Exercise requirements: Only the closing stretch of the material is wanted: the line containing "ylla live (555, 1873)" and every line after it, transcribed exactly.

Exercise materials:

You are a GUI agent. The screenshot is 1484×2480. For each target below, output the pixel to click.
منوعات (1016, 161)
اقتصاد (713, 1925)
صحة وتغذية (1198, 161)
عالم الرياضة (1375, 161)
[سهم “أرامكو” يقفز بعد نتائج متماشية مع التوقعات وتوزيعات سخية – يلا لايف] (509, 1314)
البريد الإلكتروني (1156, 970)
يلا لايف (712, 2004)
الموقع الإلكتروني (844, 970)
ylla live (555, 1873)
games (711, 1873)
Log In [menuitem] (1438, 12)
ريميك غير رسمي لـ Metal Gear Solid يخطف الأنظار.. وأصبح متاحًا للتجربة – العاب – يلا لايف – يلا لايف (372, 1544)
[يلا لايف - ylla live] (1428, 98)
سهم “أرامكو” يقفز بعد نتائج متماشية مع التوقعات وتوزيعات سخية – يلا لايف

Answer for this exercise:
ylla live (555, 1873)
games (711, 1873)
Log In [menuitem] (1438, 12)
ريميك غير رسمي لـ Metal Gear Solid يخطف الأنظار.. وأصبح متاحًا للتجربة – العاب – يلا لايف – يلا لايف (372, 1544)
[يلا لايف - ylla live] (1428, 98)
سهم “أرامكو” يقفز بعد نتائج متماشية مع التوقعات وتوزيعات سخية – يلا لايف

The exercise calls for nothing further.